This is a great question 
I have some thoughts on it.
First, in the context of metadata, one important secondary use-case for !noundef is how it acts in conjunction with other metadata like !nonnull or !range. In that case, it indicates that the value after application of other metadata is noundef. In particular, this means that violation of !nonnull etc becomes immediate undefined behavior instead of returning poison.
As such, even if we say that memory itself cannot contain poison, we would still need an attribute to promote from poison to UB semantics. Currently !noundef is fine for that. If we remove undef at some point, we’d need !nopoison then. But it would be fine to defer it until that time, as it would just be a rename at that point.
Second, there is the question of how we will go about removing the last major user of undef: Uninitialized memory. I think the plan that @nlopes originally had in mind is that we will consider uninitialized memory to be poison, and compensate for this with some variation on “freezing load” in cases where it is relevant.
If we go down that road, we obviously have to allow poison in memory.
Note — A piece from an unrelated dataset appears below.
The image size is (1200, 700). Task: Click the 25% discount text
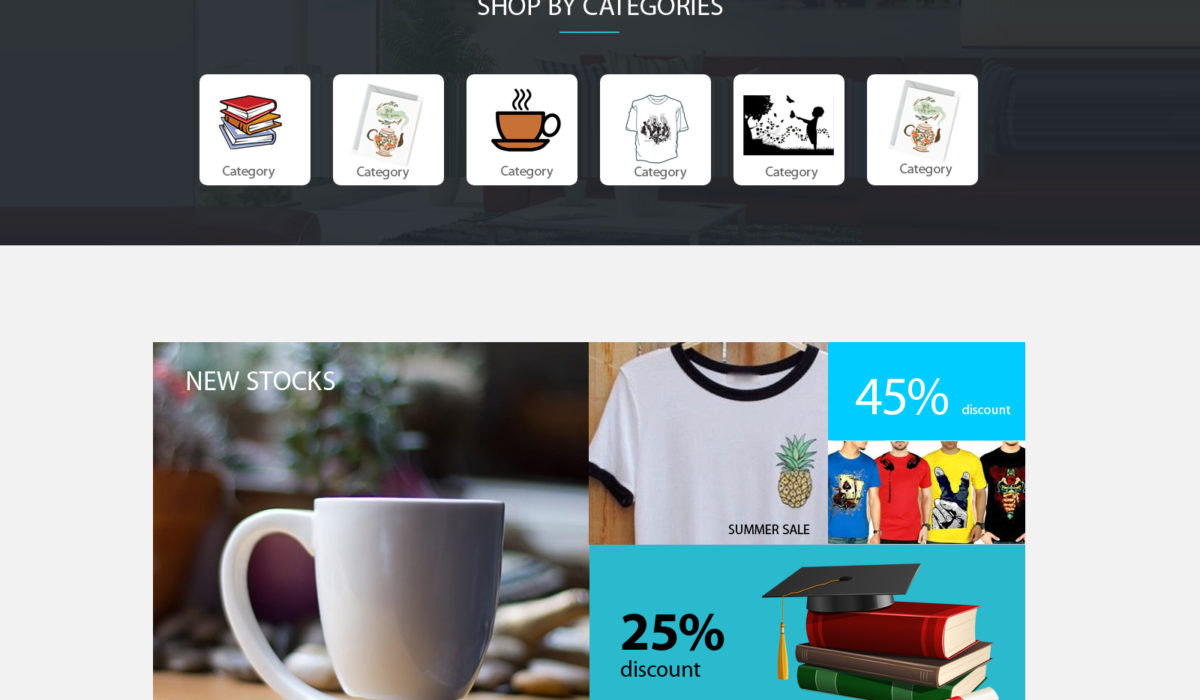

However, I think that making uninitialized memory poison causes a lot of complications that we don’t have great answers for, and I think the most recent iteration on this ([RFC] Load Instruction: Uninitialized Memory Semantics) has essentially reintroduced a concept of uninit memory that is distinct from poison.
What I am leaning towards nowadays, is to leave uninitialized memory as undef (maybe with a rename to uninit) and only forbid its use as an SSA value. That is, alloca is still implicitly initialized to undef, you can have a global variable with undef in its initializer, but function IR never contains undef, only freeze poison.
I think that this still addresses the main pain point of undef, which is the inconsistent multi-use problem. The main externality relative to poison is that you cannot, in general, duplicate loads (though I guess we could keep !noundef to allow that).
Third, not allowing poison in memory solves a lot of open miscompilation problems. E.g. we can combine byte-wise comparisons into a wide comparison, optimize away store undef, etc. The memcpy → load/store problem would not be fully fixed due to provenance, but it would fix one key facet.
Fourth, forbidding poison in memory closes the door on frontends exposing poison semantics. For example, some Rust developers were playing with the thought of exposing a type that does FP with FMF and can hold poison. I don’t think that LLVM should feel obligated to support this use-case though.
Overall, unless I’m missing something major, I think that forbidding poison in memory would be a good move. I’d like to hear @nlopes thoughts on it.